Key Receptive Tour Operators Foresee a Healthy 2017: It may be that, when it became clear in the early morning hours of Nov. 9 that Donald J. Trump was President-elect of the U.S., there was some weeping and gnashing of the teeth among the thousands of delegates at the last day of the World Travel Market in London where the news seemed dire. But, as a London cabbie told one U.S. supplier passenger when asked what he thought about the matter, the driver replied: “Why would anybody stay away from a holiday in the U.S. simply because there’s a whacko in the White House?”
And that, but for the brevity and bluntness of the London cabbie, is the essence of what most on a panel of receptive tour operators at the first day of the NAJ Group’s RTO Summit in Orlando seemed to believe. Expatriates all, the panel was comprised Uri Argov, CEO, Tourico Holidays, a company with global reach; Jay Santos, managing director USA for, Trend Travel USA, which focuses primarily on Brazil; Pabs Raghava, CEO, Tours Limited, which serves the Indian market; and Gisa Kusserow-Hanson, general manager, Florida, AlliedTPro.
The moderator for the session—the NAJ Group’s Florian Hermann, himself an expatriate from Germany—got the panel right to the point in a program segment titled, “How Will a Donald Trump Presidency Affect International Tourism Arrivals?” by asking each operator to rank, from zero to 10, with zero being a worst case scenario and 10 being the best possible situation, their outlook for the future of inbound tourism to the USA under a President Trump. Graphically, here is what the responses looked like.

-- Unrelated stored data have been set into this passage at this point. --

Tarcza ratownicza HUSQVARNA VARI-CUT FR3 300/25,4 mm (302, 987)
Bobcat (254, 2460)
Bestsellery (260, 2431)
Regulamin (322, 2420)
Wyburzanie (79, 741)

Here are some of their comments:
—“I don’t think there will be any effect on business,” Argov declared. “The USA is the place to travel in terms of service and experiences.” Politics, he added, “is at the end of the day” in business considerations. Much of apprehension over a Trump presidency, he observed, came with the way the news was reported in the first two or three hours that the result of the election became apparent. “The media can be so one-sided,” he said, asserting that his company “will see an increase in traffic … we cannot let out political feelings into our business. It’s not about us. It’s about our client.”
—“I agree with Uri,” said Raghava. With her company in the midst of contracting for 2017, she indicated that “we do not see any impact” on business because of a prospective Trump presidency, adding, “It’s not going to be a negative or a difficulty … things look pretty good for us.”
—After acknowledging that the news of Trump’s election caused a number of WTM delegates to worry, Santos addressed the situation in quantitative terms, pointing out that the long-haul market to the U.S. is about one percent of the Brazilian population, emphasizing that “That one percent loves the U.S.” Santos suggested that talk of more restrictive U.S. visa policies could be a challenge and he expressed the hope that Trump, himself the owner of a number of hotels, would be sensitive to industry needs, closing with “I don’t see any problems.”
—“Guess I’m the party pooper here,” said Kusserow-Hanson with a trace of a smile. She suggested that for some markets (see next article on German trade reaction) a President Trump “will be a reason that some people will want to go to another place for a year or two … we’ll see a smaller volume from some markets (but) we’re not going to see a boycott or something like that.” She noted, however, “I do see an increase in business as well—not because of Trump—but because some markets are ready.”